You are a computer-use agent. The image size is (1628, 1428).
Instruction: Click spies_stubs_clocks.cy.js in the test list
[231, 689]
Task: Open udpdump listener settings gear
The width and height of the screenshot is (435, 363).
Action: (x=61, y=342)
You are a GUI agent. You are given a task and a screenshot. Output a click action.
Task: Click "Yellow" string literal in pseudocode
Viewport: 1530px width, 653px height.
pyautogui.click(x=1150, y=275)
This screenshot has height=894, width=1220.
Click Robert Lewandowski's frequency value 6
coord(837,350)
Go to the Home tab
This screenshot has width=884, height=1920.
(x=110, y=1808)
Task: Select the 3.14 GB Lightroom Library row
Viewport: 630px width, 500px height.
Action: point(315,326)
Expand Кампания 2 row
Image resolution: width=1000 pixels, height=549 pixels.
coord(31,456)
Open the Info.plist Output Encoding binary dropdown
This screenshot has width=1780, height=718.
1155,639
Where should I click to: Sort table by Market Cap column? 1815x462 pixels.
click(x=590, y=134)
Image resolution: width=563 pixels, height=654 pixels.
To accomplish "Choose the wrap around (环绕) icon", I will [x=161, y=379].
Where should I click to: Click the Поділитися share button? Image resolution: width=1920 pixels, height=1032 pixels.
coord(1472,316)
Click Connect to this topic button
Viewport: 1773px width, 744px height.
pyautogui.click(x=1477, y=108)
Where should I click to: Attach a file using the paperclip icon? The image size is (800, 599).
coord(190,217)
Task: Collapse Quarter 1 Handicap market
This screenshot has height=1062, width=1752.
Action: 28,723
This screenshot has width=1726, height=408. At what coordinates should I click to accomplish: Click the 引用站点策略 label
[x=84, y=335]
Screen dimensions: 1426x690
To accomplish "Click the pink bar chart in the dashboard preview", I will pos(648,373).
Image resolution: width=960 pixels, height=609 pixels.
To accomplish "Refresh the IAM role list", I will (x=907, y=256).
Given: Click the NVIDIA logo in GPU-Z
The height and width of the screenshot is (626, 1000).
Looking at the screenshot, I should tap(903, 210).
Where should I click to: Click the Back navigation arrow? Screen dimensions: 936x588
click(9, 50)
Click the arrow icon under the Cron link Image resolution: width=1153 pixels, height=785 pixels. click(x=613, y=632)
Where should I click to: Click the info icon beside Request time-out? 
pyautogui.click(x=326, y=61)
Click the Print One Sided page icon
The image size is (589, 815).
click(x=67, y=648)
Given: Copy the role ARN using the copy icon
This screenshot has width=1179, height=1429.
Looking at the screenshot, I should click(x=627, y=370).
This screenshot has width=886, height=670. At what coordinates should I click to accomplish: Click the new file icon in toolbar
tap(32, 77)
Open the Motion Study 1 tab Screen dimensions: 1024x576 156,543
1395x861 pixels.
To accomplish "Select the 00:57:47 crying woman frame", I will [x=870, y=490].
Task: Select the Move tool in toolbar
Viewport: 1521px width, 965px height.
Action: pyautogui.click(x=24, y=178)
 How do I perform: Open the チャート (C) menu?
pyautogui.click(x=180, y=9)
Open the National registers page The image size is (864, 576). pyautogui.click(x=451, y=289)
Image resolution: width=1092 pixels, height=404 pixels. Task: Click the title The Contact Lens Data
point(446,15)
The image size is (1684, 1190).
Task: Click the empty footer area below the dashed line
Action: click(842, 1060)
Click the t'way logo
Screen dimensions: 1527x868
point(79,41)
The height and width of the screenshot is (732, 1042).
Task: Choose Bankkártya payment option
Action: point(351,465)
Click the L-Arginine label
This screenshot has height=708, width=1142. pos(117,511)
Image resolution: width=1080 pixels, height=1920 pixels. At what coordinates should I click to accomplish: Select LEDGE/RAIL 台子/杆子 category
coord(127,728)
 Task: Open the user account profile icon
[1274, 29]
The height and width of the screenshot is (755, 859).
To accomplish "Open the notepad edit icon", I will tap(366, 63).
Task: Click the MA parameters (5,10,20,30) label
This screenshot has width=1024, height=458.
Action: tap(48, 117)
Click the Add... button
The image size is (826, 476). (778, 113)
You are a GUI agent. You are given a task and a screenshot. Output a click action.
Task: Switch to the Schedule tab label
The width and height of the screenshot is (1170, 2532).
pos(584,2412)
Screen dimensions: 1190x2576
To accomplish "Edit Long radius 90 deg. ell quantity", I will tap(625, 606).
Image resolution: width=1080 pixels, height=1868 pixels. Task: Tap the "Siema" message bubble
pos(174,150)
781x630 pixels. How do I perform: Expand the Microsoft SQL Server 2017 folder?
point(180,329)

#### Instructions to follow
Working from the material above, reproduce it in full and unchanged.

#### Output
You are a computer-use agent. The image size is (1628, 1428).
Instruction: Click spies_stubs_clocks.cy.js in the test list
[231, 689]
Task: Open udpdump listener settings gear
The width and height of the screenshot is (435, 363).
Action: (x=61, y=342)
You are a GUI agent. You are given a task and a screenshot. Output a click action.
Task: Click "Yellow" string literal in pseudocode
Viewport: 1530px width, 653px height.
pyautogui.click(x=1150, y=275)
This screenshot has height=894, width=1220.
Click Robert Lewandowski's frequency value 6
coord(837,350)
Go to the Home tab
This screenshot has width=884, height=1920.
(x=110, y=1808)
Task: Select the 3.14 GB Lightroom Library row
Viewport: 630px width, 500px height.
Action: point(315,326)
Expand Кампания 2 row
Image resolution: width=1000 pixels, height=549 pixels.
coord(31,456)
Open the Info.plist Output Encoding binary dropdown
This screenshot has width=1780, height=718.
1155,639
Where should I click to: Sort table by Market Cap column? 1815x462 pixels.
click(x=590, y=134)
Image resolution: width=563 pixels, height=654 pixels.
To accomplish "Choose the wrap around (环绕) icon", I will [x=161, y=379].
Where should I click to: Click the Поділитися share button? Image resolution: width=1920 pixels, height=1032 pixels.
coord(1472,316)
Click Connect to this topic button
Viewport: 1773px width, 744px height.
pyautogui.click(x=1477, y=108)
Where should I click to: Attach a file using the paperclip icon? The image size is (800, 599).
coord(190,217)
Task: Collapse Quarter 1 Handicap market
This screenshot has height=1062, width=1752.
Action: 28,723
This screenshot has width=1726, height=408. At what coordinates should I click to accomplish: Click the 引用站点策略 label
[x=84, y=335]
Screen dimensions: 1426x690
To accomplish "Click the pink bar chart in the dashboard preview", I will pos(648,373).
Image resolution: width=960 pixels, height=609 pixels.
To accomplish "Refresh the IAM role list", I will (x=907, y=256).
Given: Click the NVIDIA logo in GPU-Z
The height and width of the screenshot is (626, 1000).
Looking at the screenshot, I should tap(903, 210).
Where should I click to: Click the Back navigation arrow? Screen dimensions: 936x588
click(9, 50)
Click the arrow icon under the Cron link Image resolution: width=1153 pixels, height=785 pixels. click(x=613, y=632)
Where should I click to: Click the info icon beside Request time-out? 
pyautogui.click(x=326, y=61)
Click the Print One Sided page icon
The image size is (589, 815).
click(x=67, y=648)
Given: Copy the role ARN using the copy icon
This screenshot has width=1179, height=1429.
Looking at the screenshot, I should click(x=627, y=370).
This screenshot has width=886, height=670. At what coordinates should I click to accomplish: Click the new file icon in toolbar
tap(32, 77)
Open the Motion Study 1 tab Screen dimensions: 1024x576 156,543
1395x861 pixels.
To accomplish "Select the 00:57:47 crying woman frame", I will [x=870, y=490].
Task: Select the Move tool in toolbar
Viewport: 1521px width, 965px height.
Action: pyautogui.click(x=24, y=178)
 How do I perform: Open the チャート (C) menu?
pyautogui.click(x=180, y=9)
Open the National registers page The image size is (864, 576). pyautogui.click(x=451, y=289)
Image resolution: width=1092 pixels, height=404 pixels. Task: Click the title The Contact Lens Data
point(446,15)
The image size is (1684, 1190).
Task: Click the empty footer area below the dashed line
Action: click(842, 1060)
Click the t'way logo
Screen dimensions: 1527x868
point(79,41)
The height and width of the screenshot is (732, 1042).
Task: Choose Bankkártya payment option
Action: point(351,465)
Click the L-Arginine label
This screenshot has height=708, width=1142. pos(117,511)
Image resolution: width=1080 pixels, height=1920 pixels. At what coordinates should I click to accomplish: Select LEDGE/RAIL 台子/杆子 category
coord(127,728)
 Task: Open the user account profile icon
[1274, 29]
The height and width of the screenshot is (755, 859).
To accomplish "Open the notepad edit icon", I will tap(366, 63).
Task: Click the MA parameters (5,10,20,30) label
This screenshot has width=1024, height=458.
Action: tap(48, 117)
Click the Add... button
The image size is (826, 476). (778, 113)
You are a GUI agent. You are given a task and a screenshot. Output a click action.
Task: Switch to the Schedule tab label
The width and height of the screenshot is (1170, 2532).
pos(584,2412)
Screen dimensions: 1190x2576
To accomplish "Edit Long radius 90 deg. ell quantity", I will tap(625, 606).
Image resolution: width=1080 pixels, height=1868 pixels. Task: Tap the "Siema" message bubble
pos(174,150)
781x630 pixels. How do I perform: Expand the Microsoft SQL Server 2017 folder?
point(180,329)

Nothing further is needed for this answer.